_Assigned task_
The lines in the listing below are to be given again exactly, starting at the line holding "Select Products from the sidebar" and ending at the line holding "Task: Click the". Do not include pictures.

_Data extracts_
..............................

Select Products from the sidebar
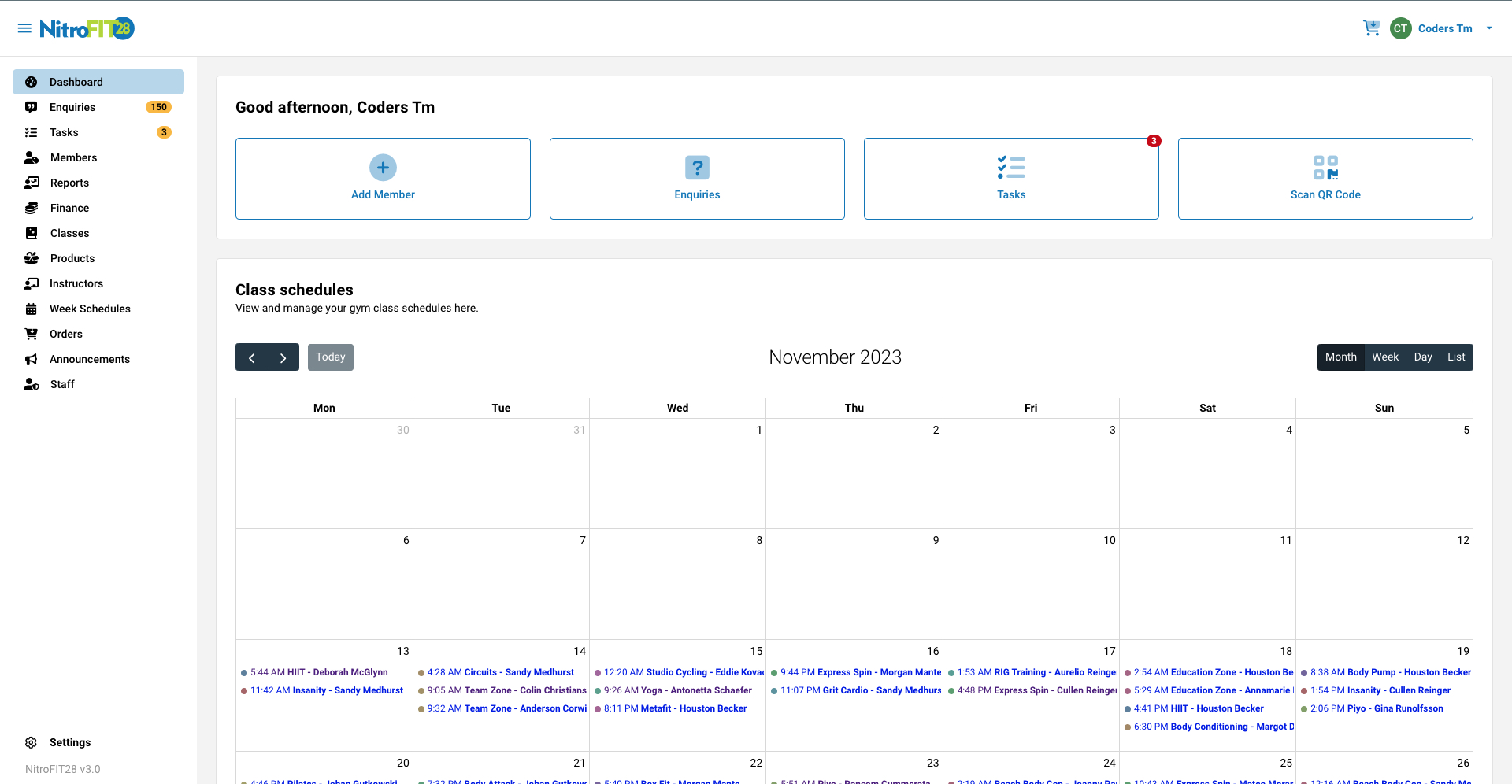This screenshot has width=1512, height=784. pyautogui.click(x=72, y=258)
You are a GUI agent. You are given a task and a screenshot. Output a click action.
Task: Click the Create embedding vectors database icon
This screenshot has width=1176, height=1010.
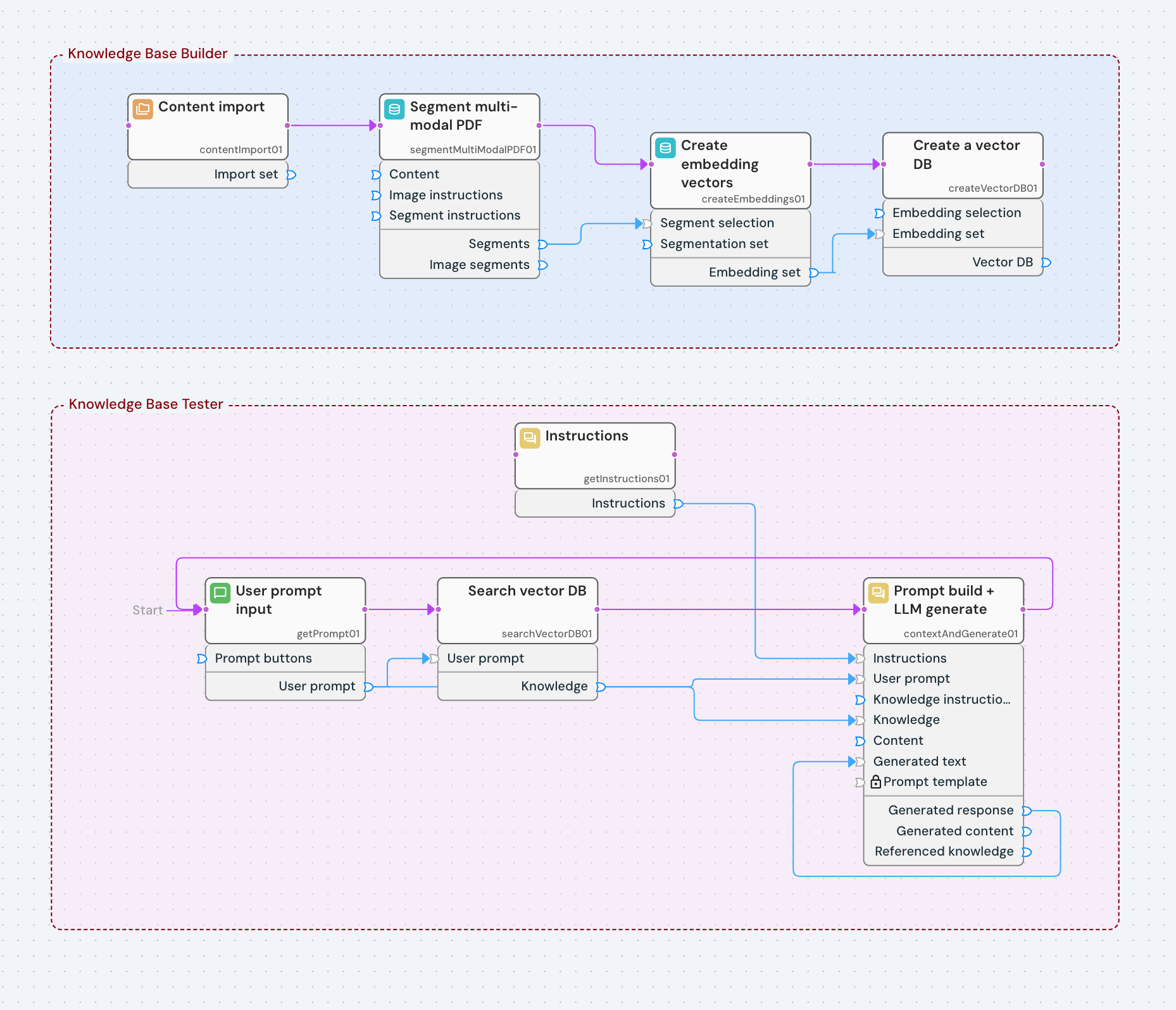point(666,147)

..............................

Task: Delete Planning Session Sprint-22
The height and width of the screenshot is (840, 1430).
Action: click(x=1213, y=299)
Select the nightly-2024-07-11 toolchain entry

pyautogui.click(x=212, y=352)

..............................

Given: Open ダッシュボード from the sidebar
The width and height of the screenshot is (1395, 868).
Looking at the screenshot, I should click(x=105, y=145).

..............................

_Answer box_
Select Products from the sidebar
This screenshot has width=1512, height=784. pyautogui.click(x=72, y=258)
You are a GUI agent. You are given a task and a screenshot. Output a click action.
Task: Click the Create embedding vectors database icon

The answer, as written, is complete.